BEGIN Extracted data
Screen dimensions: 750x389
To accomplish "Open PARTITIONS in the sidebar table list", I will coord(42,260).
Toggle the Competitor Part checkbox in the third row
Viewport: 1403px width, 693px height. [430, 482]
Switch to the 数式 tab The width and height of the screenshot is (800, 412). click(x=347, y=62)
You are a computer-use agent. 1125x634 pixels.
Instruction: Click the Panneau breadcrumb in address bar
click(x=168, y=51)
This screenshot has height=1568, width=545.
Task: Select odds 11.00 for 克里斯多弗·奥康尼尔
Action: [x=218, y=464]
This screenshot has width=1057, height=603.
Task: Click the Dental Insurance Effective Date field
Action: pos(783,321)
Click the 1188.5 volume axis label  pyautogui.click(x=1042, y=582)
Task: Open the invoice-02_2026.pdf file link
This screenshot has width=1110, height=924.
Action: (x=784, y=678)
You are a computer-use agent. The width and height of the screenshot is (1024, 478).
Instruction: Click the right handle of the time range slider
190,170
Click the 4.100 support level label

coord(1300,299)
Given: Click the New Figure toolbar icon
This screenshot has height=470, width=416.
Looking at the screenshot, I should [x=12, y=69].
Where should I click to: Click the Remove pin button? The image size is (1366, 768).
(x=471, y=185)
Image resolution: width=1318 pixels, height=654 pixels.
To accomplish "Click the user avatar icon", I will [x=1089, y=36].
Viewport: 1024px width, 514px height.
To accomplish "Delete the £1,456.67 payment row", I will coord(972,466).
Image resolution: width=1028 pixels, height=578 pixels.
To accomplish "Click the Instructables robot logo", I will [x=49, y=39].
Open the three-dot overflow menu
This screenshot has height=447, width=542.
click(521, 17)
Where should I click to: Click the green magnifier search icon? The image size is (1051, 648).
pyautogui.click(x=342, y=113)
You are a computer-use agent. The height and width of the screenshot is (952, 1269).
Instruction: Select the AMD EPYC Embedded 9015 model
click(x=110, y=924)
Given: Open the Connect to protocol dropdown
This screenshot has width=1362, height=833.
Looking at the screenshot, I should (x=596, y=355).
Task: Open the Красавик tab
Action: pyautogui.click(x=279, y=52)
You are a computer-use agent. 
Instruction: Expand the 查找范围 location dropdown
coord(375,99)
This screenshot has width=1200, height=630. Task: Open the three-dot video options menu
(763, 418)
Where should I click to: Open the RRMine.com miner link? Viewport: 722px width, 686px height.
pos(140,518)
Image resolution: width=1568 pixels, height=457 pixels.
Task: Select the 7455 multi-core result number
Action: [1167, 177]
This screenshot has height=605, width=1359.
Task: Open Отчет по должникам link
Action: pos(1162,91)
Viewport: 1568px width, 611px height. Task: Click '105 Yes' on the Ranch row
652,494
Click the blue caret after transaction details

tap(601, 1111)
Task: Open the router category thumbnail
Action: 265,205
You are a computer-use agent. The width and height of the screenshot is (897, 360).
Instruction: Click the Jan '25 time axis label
END Extracted data
| Your assignment |
The expected response is the entire listing, repeated word for word.

| Answer box |
Screen dimensions: 750x389
To accomplish "Open PARTITIONS in the sidebar table list", I will coord(42,260).
Toggle the Competitor Part checkbox in the third row
Viewport: 1403px width, 693px height. [430, 482]
Switch to the 数式 tab The width and height of the screenshot is (800, 412). click(x=347, y=62)
You are a computer-use agent. 1125x634 pixels.
Instruction: Click the Panneau breadcrumb in address bar
click(x=168, y=51)
This screenshot has height=1568, width=545.
Task: Select odds 11.00 for 克里斯多弗·奥康尼尔
Action: [x=218, y=464]
This screenshot has width=1057, height=603.
Task: Click the Dental Insurance Effective Date field
Action: pos(783,321)
Click the 1188.5 volume axis label  pyautogui.click(x=1042, y=582)
Task: Open the invoice-02_2026.pdf file link
This screenshot has width=1110, height=924.
Action: (x=784, y=678)
You are a computer-use agent. The width and height of the screenshot is (1024, 478).
Instruction: Click the right handle of the time range slider
190,170
Click the 4.100 support level label

coord(1300,299)
Given: Click the New Figure toolbar icon
This screenshot has height=470, width=416.
Looking at the screenshot, I should [x=12, y=69].
Where should I click to: Click the Remove pin button? The image size is (1366, 768).
(x=471, y=185)
Image resolution: width=1318 pixels, height=654 pixels.
To accomplish "Click the user avatar icon", I will [x=1089, y=36].
Viewport: 1024px width, 514px height.
To accomplish "Delete the £1,456.67 payment row", I will coord(972,466).
Image resolution: width=1028 pixels, height=578 pixels.
To accomplish "Click the Instructables robot logo", I will [x=49, y=39].
Open the three-dot overflow menu
This screenshot has height=447, width=542.
click(521, 17)
Where should I click to: Click the green magnifier search icon? The image size is (1051, 648).
pyautogui.click(x=342, y=113)
You are a computer-use agent. The height and width of the screenshot is (952, 1269).
Instruction: Select the AMD EPYC Embedded 9015 model
click(x=110, y=924)
Given: Open the Connect to protocol dropdown
This screenshot has width=1362, height=833.
Looking at the screenshot, I should (x=596, y=355).
Task: Open the Красавик tab
Action: pyautogui.click(x=279, y=52)
You are a computer-use agent. 
Instruction: Expand the 查找范围 location dropdown
coord(375,99)
This screenshot has width=1200, height=630. Task: Open the three-dot video options menu
(763, 418)
Where should I click to: Open the RRMine.com miner link? Viewport: 722px width, 686px height.
pos(140,518)
Image resolution: width=1568 pixels, height=457 pixels.
Task: Select the 7455 multi-core result number
Action: [1167, 177]
This screenshot has height=605, width=1359.
Task: Open Отчет по должникам link
Action: pos(1162,91)
Viewport: 1568px width, 611px height. Task: Click '105 Yes' on the Ranch row
652,494
Click the blue caret after transaction details

tap(601, 1111)
Task: Open the router category thumbnail
Action: 265,205
You are a computer-use agent. The width and height of the screenshot is (897, 360).
Instruction: Click the Jan '25 time axis label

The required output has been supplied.